[Work to complete]
Restate word for word the lines in the listing below, starting at the line containing "Given: Focus the Search Terms input box" and ending at the line containing "The width and", both included; leave out the rest.

•••

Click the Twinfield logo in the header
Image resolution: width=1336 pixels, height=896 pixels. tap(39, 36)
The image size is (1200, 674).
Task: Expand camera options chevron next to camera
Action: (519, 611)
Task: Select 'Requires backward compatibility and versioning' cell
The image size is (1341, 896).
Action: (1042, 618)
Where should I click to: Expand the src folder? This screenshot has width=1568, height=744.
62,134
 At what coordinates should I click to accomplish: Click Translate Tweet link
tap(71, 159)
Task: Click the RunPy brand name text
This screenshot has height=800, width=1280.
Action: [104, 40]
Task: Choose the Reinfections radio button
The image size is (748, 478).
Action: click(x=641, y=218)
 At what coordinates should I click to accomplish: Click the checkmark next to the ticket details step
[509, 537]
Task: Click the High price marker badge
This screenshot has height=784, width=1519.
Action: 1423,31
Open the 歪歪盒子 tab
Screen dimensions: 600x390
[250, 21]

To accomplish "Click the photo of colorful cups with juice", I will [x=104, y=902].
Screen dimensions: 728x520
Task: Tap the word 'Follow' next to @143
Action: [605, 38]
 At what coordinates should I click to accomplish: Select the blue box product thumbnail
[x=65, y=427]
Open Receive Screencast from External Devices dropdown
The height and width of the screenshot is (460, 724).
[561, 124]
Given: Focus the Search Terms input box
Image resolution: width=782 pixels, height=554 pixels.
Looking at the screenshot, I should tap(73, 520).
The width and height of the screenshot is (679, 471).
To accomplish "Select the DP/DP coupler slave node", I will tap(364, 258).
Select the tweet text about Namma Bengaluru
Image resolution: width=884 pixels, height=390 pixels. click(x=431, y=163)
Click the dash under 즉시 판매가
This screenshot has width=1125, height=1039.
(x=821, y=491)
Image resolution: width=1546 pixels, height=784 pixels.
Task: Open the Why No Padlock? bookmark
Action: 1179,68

•••

[Exercise answer]
Given: Focus the Search Terms input box
Image resolution: width=782 pixels, height=554 pixels.
Looking at the screenshot, I should tap(73, 520).
The width and height of the screenshot is (679, 471).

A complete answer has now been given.